Supporting a Fast-Forward-Only Pull Request Workflow with Interdiffs
- Supporting a Fast-Forward-Only Pull Request Workflow with Interdiffs
- Value of fast-forward merge workflow
- Supporting a fast-forward merge workflow
- Implementing interdiffs in pull requests
- Related work/links
Fast-forward-only merge workflows improve the relevance of code reviews, protect against unexpected merge results, and improve the readability of commit history. Incremental reviews mitigate the rebase contention that is inherent to this workflow.
A pull-request-based Git host, Stash, is contrasted with two popular code review tools (Gerrit and ReviewBoard) that are not based on pull requests. Strategies to implement incremental reviews (interdiffs) in pull requests are discussed.
Even without enforcing a fast-forward-only merge workflow, adapting Gerrit's incremental review capability to the pull request workflow can bring significant benefit.
Value of fast-forward merge workflow
A fast-forward merge results when a feature branch is merged back into its original branch without any commits having meanwhile been pushed to the original branch. If commits have since been added to the original branch from some other source, one can rebase a feature branch, transforming it to a state that can be fast-forward-merged.
There are at least two major motivations to restrict a target branch to fast-forward-only ("ff-only") merges:
- Merge transparency
- History readability
The final step of a pull request often involves clicking a "Merge" button in the Git host's web interface. In a non-ff situation, this step can suddenly result in the production of content that is different than the content under review. The Git host may alter some files, if it determines that it can perform a "conflict-free" merge.
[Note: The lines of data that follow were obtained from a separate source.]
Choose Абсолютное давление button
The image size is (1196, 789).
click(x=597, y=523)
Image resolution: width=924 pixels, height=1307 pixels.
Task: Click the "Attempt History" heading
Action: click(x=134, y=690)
The automated merge process typically operates on a line-by-line basis, without considering the overall structure particular to the file format or programming language at hand. A merge that succeeds without textual conflicts may not remain unscathed by semantic conflicts.
Assume that the target branch is shared by many people. Build breakage or functional breakage can bring development on the branch to a standstill. Workflows are disrupted while attention is diverted to the emergency of repairing the branch.
In a ff-only merge, only the exact commit content and history that has been vetted by reviewers ever makes it into the target branch. The review in this case is completely germane, as the code merged into the target branch represents the code under review with 100% correspondence.
I considered a number terms to describe the concept of "only merging exactly what was reviewed":
- Review correspondence
- Review fidelity
- Review pertinence
- Review relevace
I'm still not sure which of these most succinctly captures the idea.
Arguably, the highly linear history produced by enforcing ff-only merges into a target branch is easier to comprehend than a history replete with merges. This is not to say that merge commits cannot find their way into the target branch's history, however, if performed fully within the feature branch before merging the pull request.
Supporting a fast-forward merge workflow
A fundamental requirement for a ff-only merge workflow is that the rebase cycle must be shorter than the time between commits made to the target branch by the organization at large. Rebase contention results when the commit frequency to the target branch is too high or the rebase cycle is too slow. To minimize the annoyance of rebase contention, the average period between commits to the target branch should be lower than the average rebase cycle time by a considerable margin.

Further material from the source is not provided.